> **EXERCISE BRIEF**: Could you write out again the lines between the one holding "Viewport: 335px width, 207px" and the end of the records, inclusive, with the requests kept and every click coordinate in the answers multiplied by 0.55 and rounded to whole numbers, halves up? Leave the pictures out.

> **DATASET**:
"""
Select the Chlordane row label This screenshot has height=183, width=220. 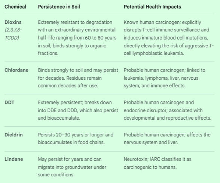[x=16, y=70]
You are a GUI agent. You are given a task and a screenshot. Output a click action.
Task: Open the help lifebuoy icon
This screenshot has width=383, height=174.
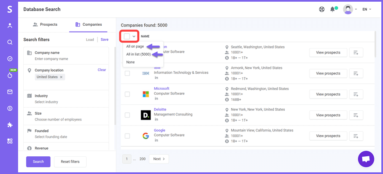click(322, 9)
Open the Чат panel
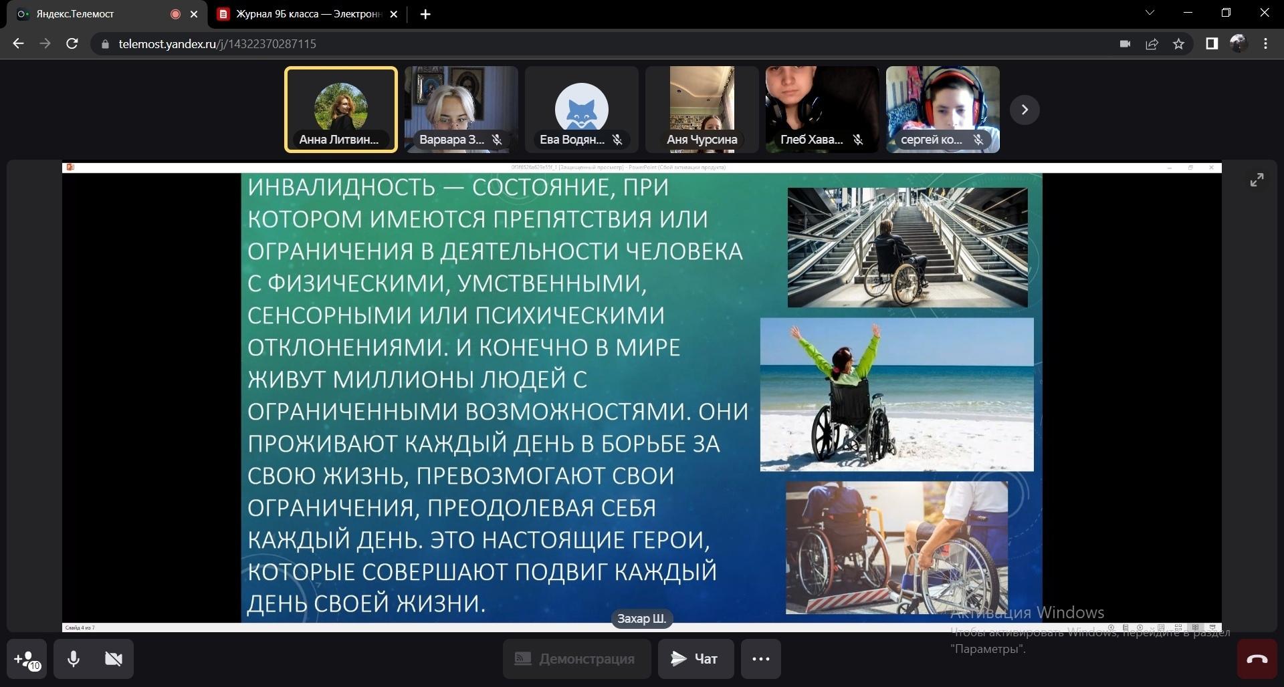Viewport: 1284px width, 687px height. coord(696,659)
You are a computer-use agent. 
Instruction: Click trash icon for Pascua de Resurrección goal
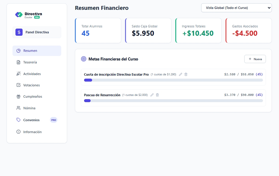coord(157,95)
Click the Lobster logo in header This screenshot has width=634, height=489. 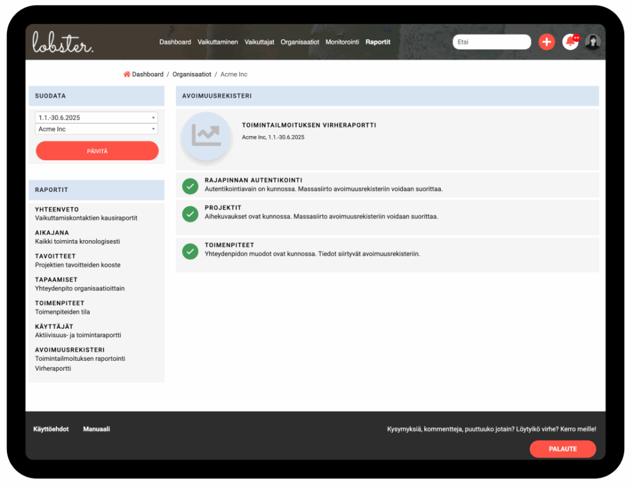[x=63, y=42]
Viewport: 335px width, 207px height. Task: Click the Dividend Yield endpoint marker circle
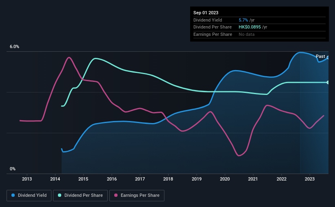pyautogui.click(x=328, y=57)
"""
> **THE SOLUTION**:
Viewport: 335px width, 207px height. Task: Click the Dividend Yield endpoint marker circle
pyautogui.click(x=180, y=31)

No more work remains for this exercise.